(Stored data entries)
———
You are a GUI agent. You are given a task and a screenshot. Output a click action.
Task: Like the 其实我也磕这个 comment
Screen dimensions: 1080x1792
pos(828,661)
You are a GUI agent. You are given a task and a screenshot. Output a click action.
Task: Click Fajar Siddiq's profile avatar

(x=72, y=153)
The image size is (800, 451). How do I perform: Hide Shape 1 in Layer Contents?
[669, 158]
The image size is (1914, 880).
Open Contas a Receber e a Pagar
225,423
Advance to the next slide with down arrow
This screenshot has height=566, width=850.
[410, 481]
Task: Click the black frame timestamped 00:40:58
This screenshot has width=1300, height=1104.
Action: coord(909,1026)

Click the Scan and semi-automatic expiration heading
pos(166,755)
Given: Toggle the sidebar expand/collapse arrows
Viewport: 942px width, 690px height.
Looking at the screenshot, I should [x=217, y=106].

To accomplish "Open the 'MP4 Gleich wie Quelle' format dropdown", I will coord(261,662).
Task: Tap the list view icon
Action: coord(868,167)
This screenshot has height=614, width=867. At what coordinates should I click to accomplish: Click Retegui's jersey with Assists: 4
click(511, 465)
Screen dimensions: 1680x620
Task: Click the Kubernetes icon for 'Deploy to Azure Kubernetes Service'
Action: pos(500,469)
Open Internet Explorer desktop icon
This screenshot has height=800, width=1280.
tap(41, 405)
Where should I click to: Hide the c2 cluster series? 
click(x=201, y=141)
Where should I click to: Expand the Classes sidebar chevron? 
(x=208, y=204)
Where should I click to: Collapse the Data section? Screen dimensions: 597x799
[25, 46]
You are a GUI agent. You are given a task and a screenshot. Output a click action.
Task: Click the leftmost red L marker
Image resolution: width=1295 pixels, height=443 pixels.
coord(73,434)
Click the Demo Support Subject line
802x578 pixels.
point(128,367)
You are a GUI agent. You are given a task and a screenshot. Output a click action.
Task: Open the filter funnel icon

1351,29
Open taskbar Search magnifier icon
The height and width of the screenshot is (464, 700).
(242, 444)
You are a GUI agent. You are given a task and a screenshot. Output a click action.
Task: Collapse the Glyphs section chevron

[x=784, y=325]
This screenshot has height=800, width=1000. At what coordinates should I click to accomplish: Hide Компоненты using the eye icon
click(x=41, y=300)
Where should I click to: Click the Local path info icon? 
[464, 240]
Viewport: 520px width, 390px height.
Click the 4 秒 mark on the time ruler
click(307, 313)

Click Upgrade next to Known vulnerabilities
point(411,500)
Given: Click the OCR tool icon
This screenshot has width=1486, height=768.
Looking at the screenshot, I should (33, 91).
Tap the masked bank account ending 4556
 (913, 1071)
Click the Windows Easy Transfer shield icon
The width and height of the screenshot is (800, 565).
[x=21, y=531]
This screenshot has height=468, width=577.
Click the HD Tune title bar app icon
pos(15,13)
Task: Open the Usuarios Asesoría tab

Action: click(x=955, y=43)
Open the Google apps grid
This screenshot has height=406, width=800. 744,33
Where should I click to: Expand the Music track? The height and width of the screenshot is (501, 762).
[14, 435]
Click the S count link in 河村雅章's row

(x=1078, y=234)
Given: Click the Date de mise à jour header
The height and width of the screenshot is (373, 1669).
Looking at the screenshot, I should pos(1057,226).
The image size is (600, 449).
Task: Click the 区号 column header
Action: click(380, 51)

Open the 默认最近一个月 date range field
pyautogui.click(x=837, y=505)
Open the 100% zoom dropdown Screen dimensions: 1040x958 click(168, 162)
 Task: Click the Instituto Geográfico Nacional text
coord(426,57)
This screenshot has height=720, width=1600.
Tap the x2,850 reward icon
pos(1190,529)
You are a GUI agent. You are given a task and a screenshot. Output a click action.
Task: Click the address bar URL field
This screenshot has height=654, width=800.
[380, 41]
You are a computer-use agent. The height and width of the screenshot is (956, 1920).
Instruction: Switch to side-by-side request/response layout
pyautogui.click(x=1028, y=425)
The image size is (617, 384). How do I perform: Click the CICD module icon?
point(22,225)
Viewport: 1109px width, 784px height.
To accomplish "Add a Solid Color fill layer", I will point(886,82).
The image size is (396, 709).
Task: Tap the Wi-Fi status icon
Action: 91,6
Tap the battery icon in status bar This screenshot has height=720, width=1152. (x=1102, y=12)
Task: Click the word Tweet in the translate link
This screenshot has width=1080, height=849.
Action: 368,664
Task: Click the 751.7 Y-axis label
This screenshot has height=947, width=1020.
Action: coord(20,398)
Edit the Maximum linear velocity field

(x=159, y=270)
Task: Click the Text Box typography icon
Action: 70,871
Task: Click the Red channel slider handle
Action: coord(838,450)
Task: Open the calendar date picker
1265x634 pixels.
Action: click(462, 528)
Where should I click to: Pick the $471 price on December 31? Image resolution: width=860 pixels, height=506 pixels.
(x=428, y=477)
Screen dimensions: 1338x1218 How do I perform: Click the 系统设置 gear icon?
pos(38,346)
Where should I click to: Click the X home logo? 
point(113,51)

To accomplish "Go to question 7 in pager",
———
(YOUR TASK):
For every entry above, write out an exact copy.

(RESPONSE TO THIS TASK):
You are a GUI agent. You are given a task and a screenshot. Output a click action.
Task: Like the 其实我也磕这个 comment
Screen dimensions: 1080x1792
pos(828,661)
You are a GUI agent. You are given a task and a screenshot. Output a click action.
Task: Click Fajar Siddiq's profile avatar

(x=72, y=153)
The image size is (800, 451). How do I perform: Hide Shape 1 in Layer Contents?
[669, 158]
The image size is (1914, 880).
Open Contas a Receber e a Pagar
225,423
Advance to the next slide with down arrow
This screenshot has height=566, width=850.
[410, 481]
Task: Click the black frame timestamped 00:40:58
This screenshot has width=1300, height=1104.
Action: coord(909,1026)

Click the Scan and semi-automatic expiration heading
pos(166,755)
Given: Toggle the sidebar expand/collapse arrows
Viewport: 942px width, 690px height.
Looking at the screenshot, I should [x=217, y=106].

To accomplish "Open the 'MP4 Gleich wie Quelle' format dropdown", I will coord(261,662).
Task: Tap the list view icon
Action: coord(868,167)
This screenshot has height=614, width=867. At what coordinates should I click to accomplish: Click Retegui's jersey with Assists: 4
click(511, 465)
Screen dimensions: 1680x620
Task: Click the Kubernetes icon for 'Deploy to Azure Kubernetes Service'
Action: pos(500,469)
Open Internet Explorer desktop icon
This screenshot has height=800, width=1280.
tap(41, 405)
Where should I click to: Hide the c2 cluster series? 
click(x=201, y=141)
Where should I click to: Expand the Classes sidebar chevron? 
(x=208, y=204)
Where should I click to: Collapse the Data section? Screen dimensions: 597x799
[25, 46]
You are a GUI agent. You are given a task and a screenshot. Output a click action.
Task: Click the leftmost red L marker
Image resolution: width=1295 pixels, height=443 pixels.
coord(73,434)
Click the Demo Support Subject line
802x578 pixels.
point(128,367)
You are a GUI agent. You are given a task and a screenshot. Output a click action.
Task: Open the filter funnel icon

1351,29
Open taskbar Search magnifier icon
The height and width of the screenshot is (464, 700).
(242, 444)
You are a GUI agent. You are given a task and a screenshot. Output a click action.
Task: Collapse the Glyphs section chevron

[x=784, y=325]
This screenshot has height=800, width=1000. At what coordinates should I click to accomplish: Hide Компоненты using the eye icon
click(x=41, y=300)
Where should I click to: Click the Local path info icon? 
[464, 240]
Viewport: 520px width, 390px height.
Click the 4 秒 mark on the time ruler
click(307, 313)

Click Upgrade next to Known vulnerabilities
point(411,500)
Given: Click the OCR tool icon
This screenshot has width=1486, height=768.
Looking at the screenshot, I should (33, 91).
Tap the masked bank account ending 4556
 (913, 1071)
Click the Windows Easy Transfer shield icon
The width and height of the screenshot is (800, 565).
[x=21, y=531]
This screenshot has height=468, width=577.
Click the HD Tune title bar app icon
pos(15,13)
Task: Open the Usuarios Asesoría tab

Action: click(x=955, y=43)
Open the Google apps grid
This screenshot has height=406, width=800. 744,33
Where should I click to: Expand the Music track? The height and width of the screenshot is (501, 762).
[14, 435]
Click the S count link in 河村雅章's row

(x=1078, y=234)
Given: Click the Date de mise à jour header
The height and width of the screenshot is (373, 1669).
Looking at the screenshot, I should pos(1057,226).
The image size is (600, 449).
Task: Click the 区号 column header
Action: click(380, 51)

Open the 默认最近一个月 date range field
pyautogui.click(x=837, y=505)
Open the 100% zoom dropdown Screen dimensions: 1040x958 click(168, 162)
 Task: Click the Instituto Geográfico Nacional text
coord(426,57)
This screenshot has height=720, width=1600.
Tap the x2,850 reward icon
pos(1190,529)
You are a GUI agent. You are given a task and a screenshot. Output a click action.
Task: Click the address bar URL field
This screenshot has height=654, width=800.
[380, 41]
You are a computer-use agent. The height and width of the screenshot is (956, 1920).
Instruction: Switch to side-by-side request/response layout
pyautogui.click(x=1028, y=425)
The image size is (617, 384). How do I perform: Click the CICD module icon?
point(22,225)
Viewport: 1109px width, 784px height.
To accomplish "Add a Solid Color fill layer", I will point(886,82).
The image size is (396, 709).
Task: Tap the Wi-Fi status icon
Action: 91,6
Tap the battery icon in status bar This screenshot has height=720, width=1152. (x=1102, y=12)
Task: Click the word Tweet in the translate link
This screenshot has width=1080, height=849.
Action: 368,664
Task: Click the 751.7 Y-axis label
This screenshot has height=947, width=1020.
Action: coord(20,398)
Edit the Maximum linear velocity field

(x=159, y=270)
Task: Click the Text Box typography icon
Action: 70,871
Task: Click the Red channel slider handle
Action: coord(838,450)
Task: Open the calendar date picker
1265x634 pixels.
Action: click(462, 528)
Where should I click to: Pick the $471 price on December 31? Image resolution: width=860 pixels, height=506 pixels.
(x=428, y=477)
Screen dimensions: 1338x1218 How do I perform: Click the 系统设置 gear icon?
pos(38,346)
Where should I click to: Click the X home logo? 
point(113,51)

To accomplish "Go to question 7 in pager",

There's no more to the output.